INFORMATION PROVIDED:
☆ ☆ ☆ ☆

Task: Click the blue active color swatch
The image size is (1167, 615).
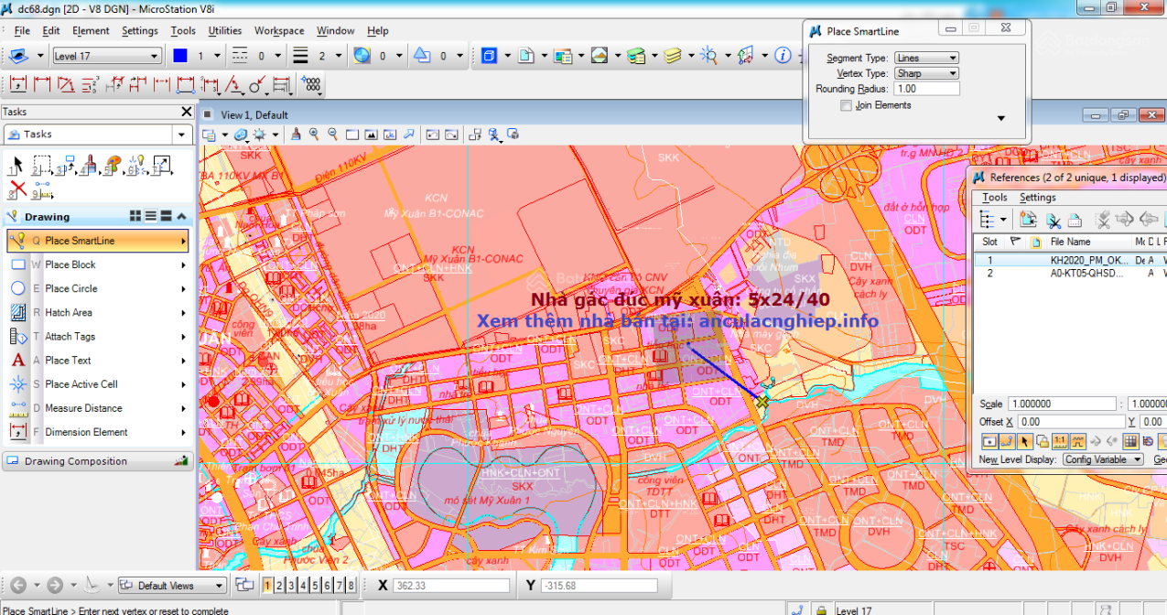Action: pyautogui.click(x=180, y=56)
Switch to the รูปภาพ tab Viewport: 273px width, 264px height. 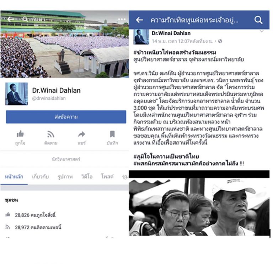[65, 177]
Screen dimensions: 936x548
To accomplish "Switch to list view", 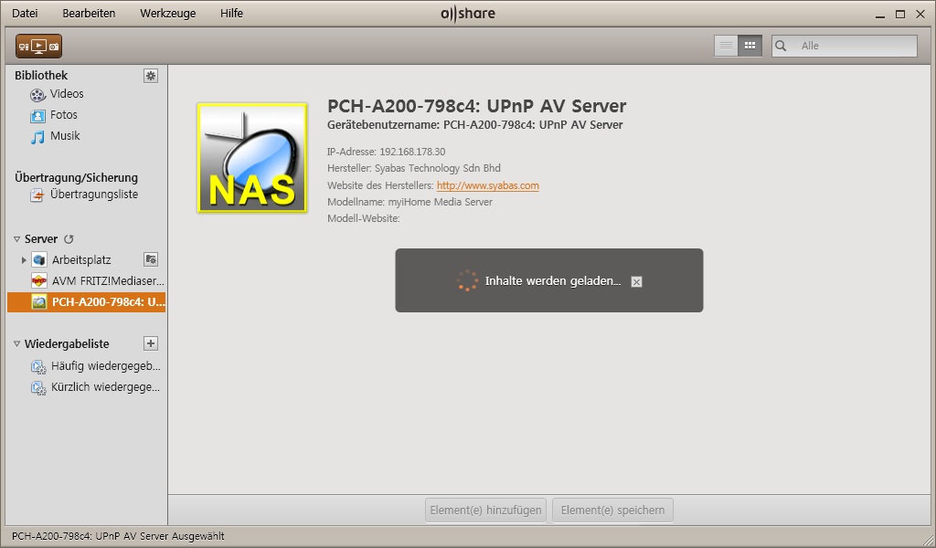I will (726, 46).
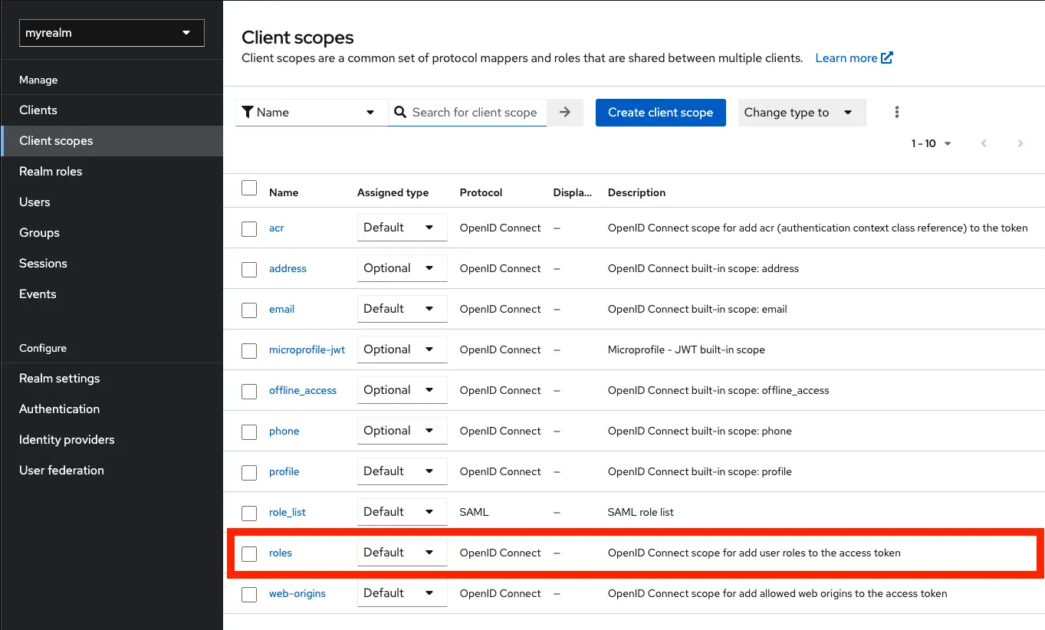Open the myrealm realm selector
The width and height of the screenshot is (1045, 630).
tap(110, 33)
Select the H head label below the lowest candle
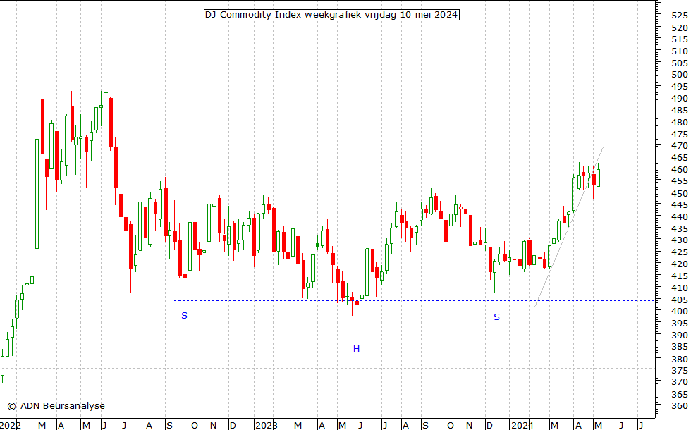The width and height of the screenshot is (691, 430). click(356, 349)
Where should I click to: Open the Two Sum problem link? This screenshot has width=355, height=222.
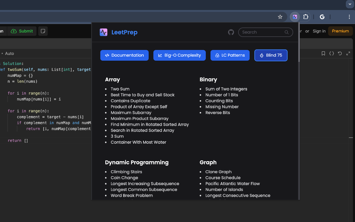(120, 89)
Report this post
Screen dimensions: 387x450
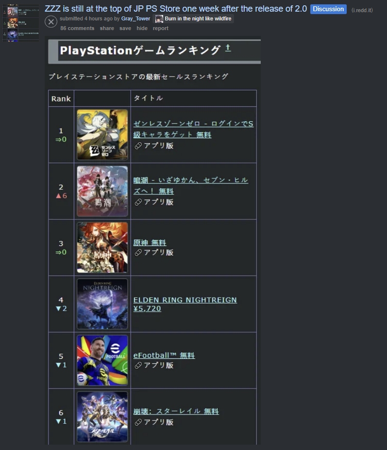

☆ ☆ ☆ ☆

THE EXERCISE:
Rewrite the listing starting at the line that contains "Where should I" and ending with its last line, replacing "Two Sum" with "Valid Parentheses" and changing nothing else. Leave the pictures out.

RESPONSE TO THE TASK:
Where should I click to: Open the Valid Parentheses problem link? This screenshot has width=355, height=222.
(120, 89)
Report this post
Screen dimensions: 387x450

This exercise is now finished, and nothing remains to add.